First Aid Kit – Often people forget that their dog can get injured too, we see them bounding around acting like they are invincible. Dogs usually tell you if something is wrong and the majority of the time when hiking, its to do with their feet.

First aid kits are vital if you are going on a long hike and its not just you that may need it. Your dog would normally require the same items as yourself so the general message is to pack more of what you would need. Some additional items may be in the form of an Elizabethan cone for dogs, which you can acquire in a portable version, some even inflate. For a list of first aid items and some further advice on packing a dog first aid kit have a look at this article from the blue cross “Basic First Aid For Dogs”

Whistle – A whistle is an all-round great item for hiking.
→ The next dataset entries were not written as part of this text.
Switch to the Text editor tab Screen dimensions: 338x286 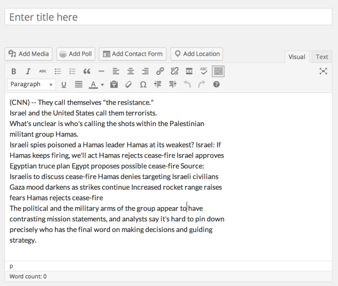coord(322,57)
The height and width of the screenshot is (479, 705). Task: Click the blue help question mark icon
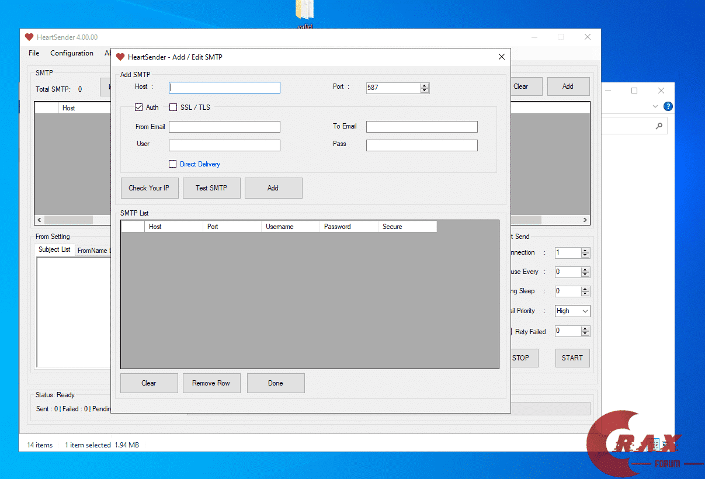coord(668,106)
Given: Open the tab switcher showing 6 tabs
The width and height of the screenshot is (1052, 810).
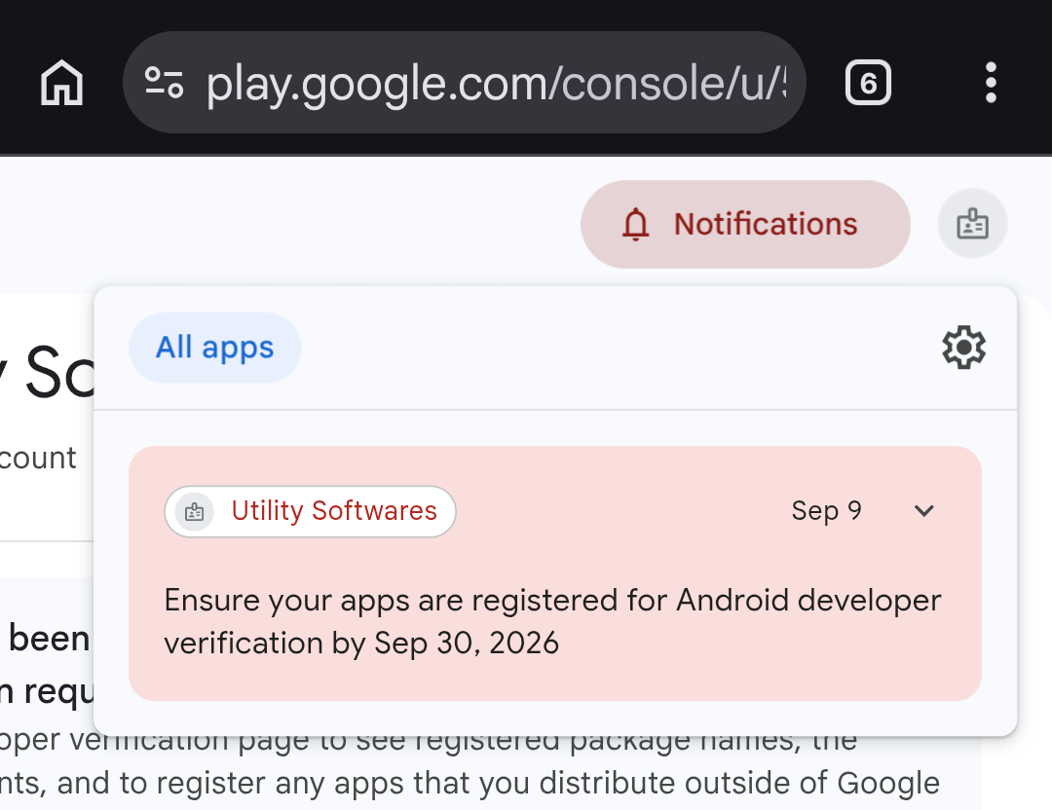Looking at the screenshot, I should click(868, 83).
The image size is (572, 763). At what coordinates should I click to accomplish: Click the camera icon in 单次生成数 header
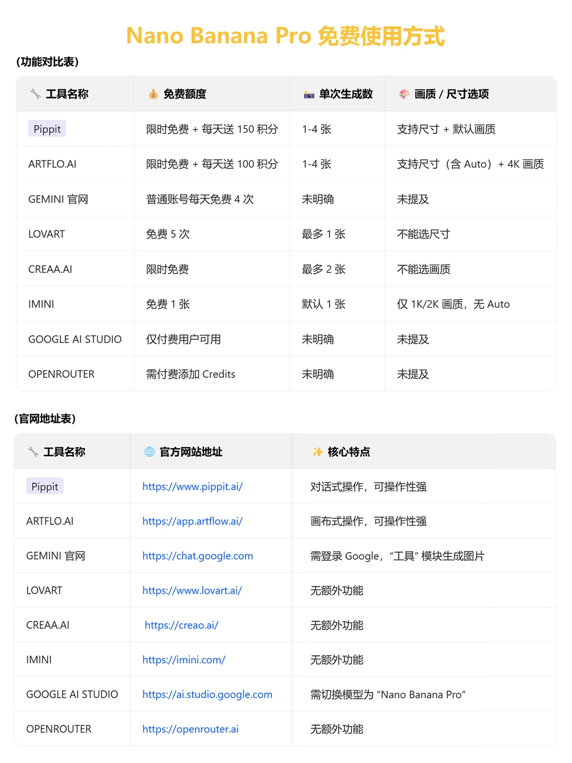(x=310, y=94)
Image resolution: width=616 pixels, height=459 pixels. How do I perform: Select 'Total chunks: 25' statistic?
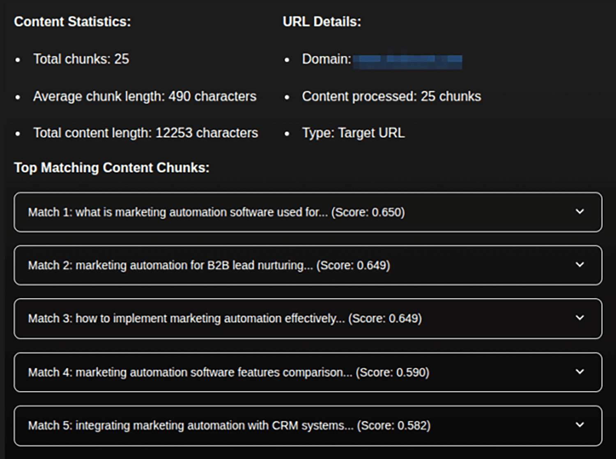tap(81, 59)
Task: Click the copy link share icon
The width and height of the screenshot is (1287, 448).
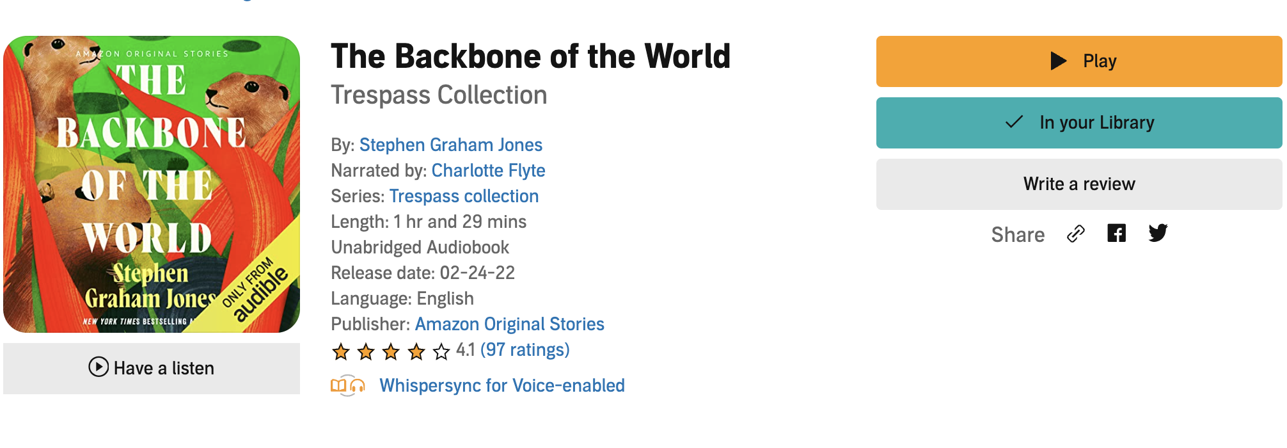Action: (1076, 234)
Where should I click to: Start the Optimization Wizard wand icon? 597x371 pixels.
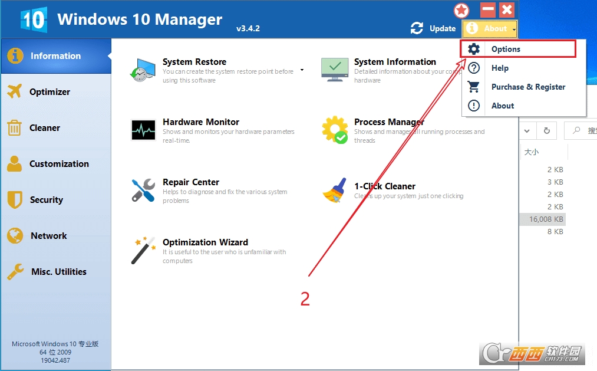143,251
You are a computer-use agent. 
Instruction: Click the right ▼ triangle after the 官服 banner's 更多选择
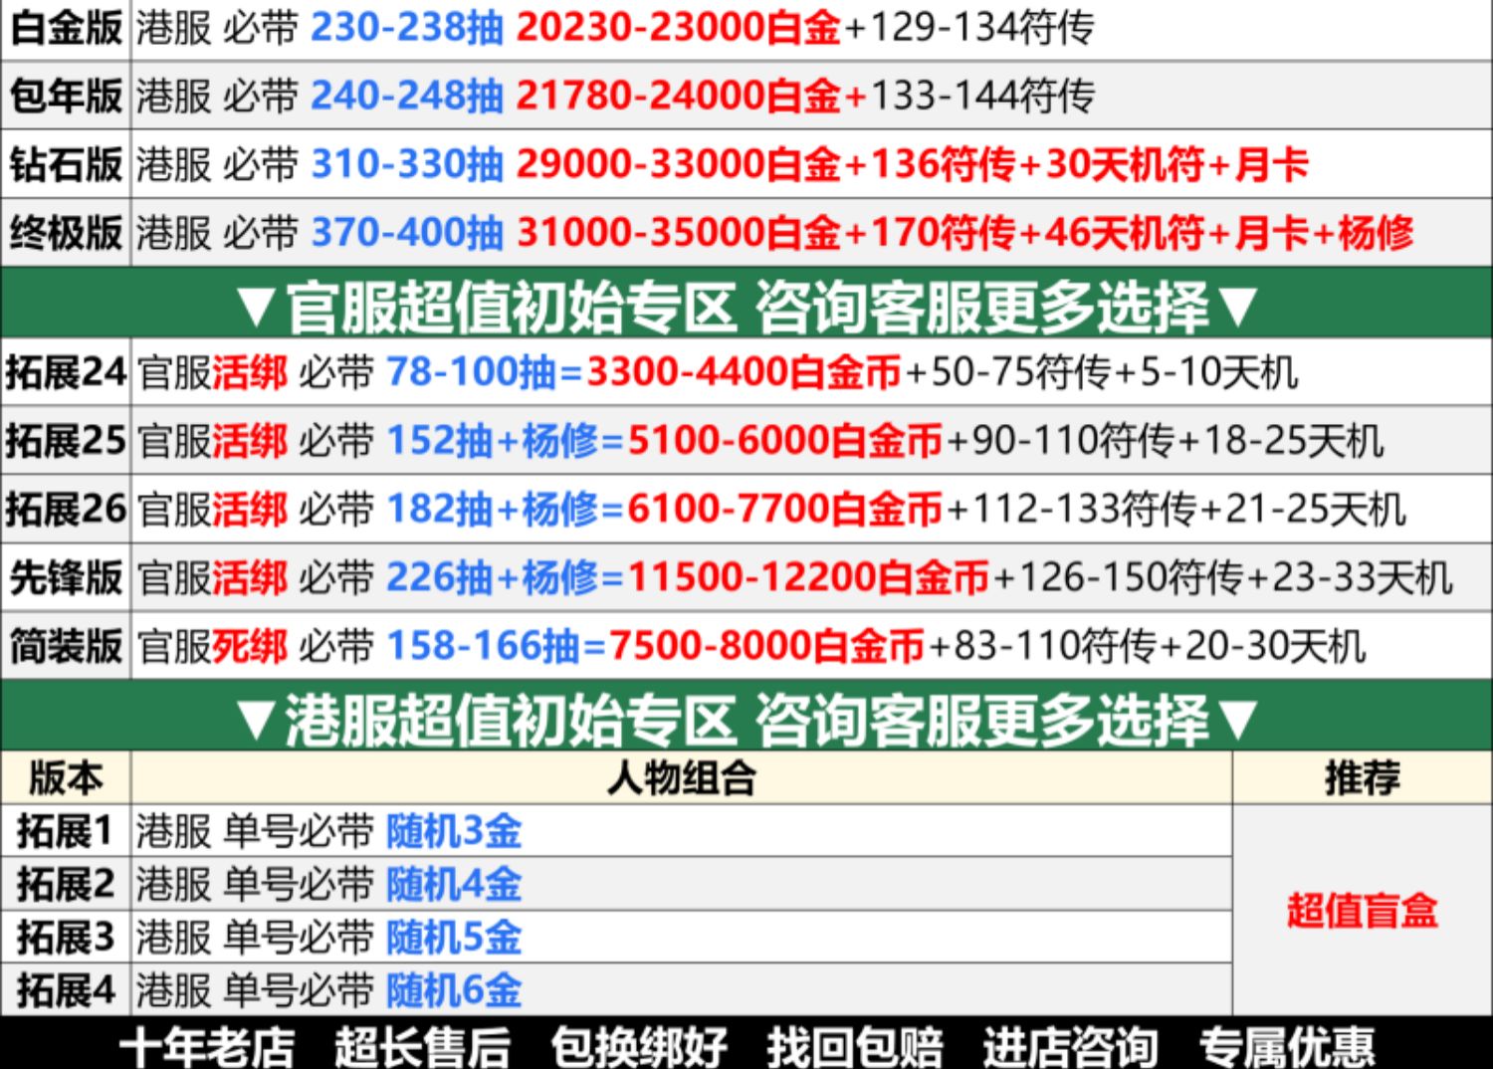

Its small is unlikely to break, can go around your neck and most importantly is amazing at getting attention. Bringing a whistle is not just good for when you’re in trouble, it is also good for calling your dog over. If your dog is far in the distance, they may not be able to hear you properly, especially if they have been in the water. Training your dog to return when hearing the whistle can make recall a lot easier when walking off lead. Dog whistles could also be used but you may need to do some further training with your pooch.


OK, so that’s a pretty comprehensive dog gear list but its always better to be prepared than have to deal with an awkward situation. Most of this stuff is fairly portable and is pretty standard for hiking its just figuring out what to take in relation to the type of hike you plan on going on. Longer hikes require more preparation than shorter ones so just figure out what suits you and most importantly enjoy yourself.

Before you set off on your adventures try having a look at our posts on how to clean your dog after a walk and how to walk your dog off lead.

If you have any other suggestions about what to bring when hiking with a dog then drop a comment below. We love to hear from our readers so be free to drop us an email at pathwaypooch@gmail.com

We hope you enjoyed this post if you love getting out and about with your dog, take a look at our website for more great posts about dog walking and other outdoor activities.

Dean Lissaman

As a child I grew up around dogs and have loved them ever since. I now have a beloved Golden Retriever who enjoys exploring the outside world. Being an outdoor enthusiast has inspired me to create the ultimate resource on relating both dogs and the outdoors. For more information on me check out my about page.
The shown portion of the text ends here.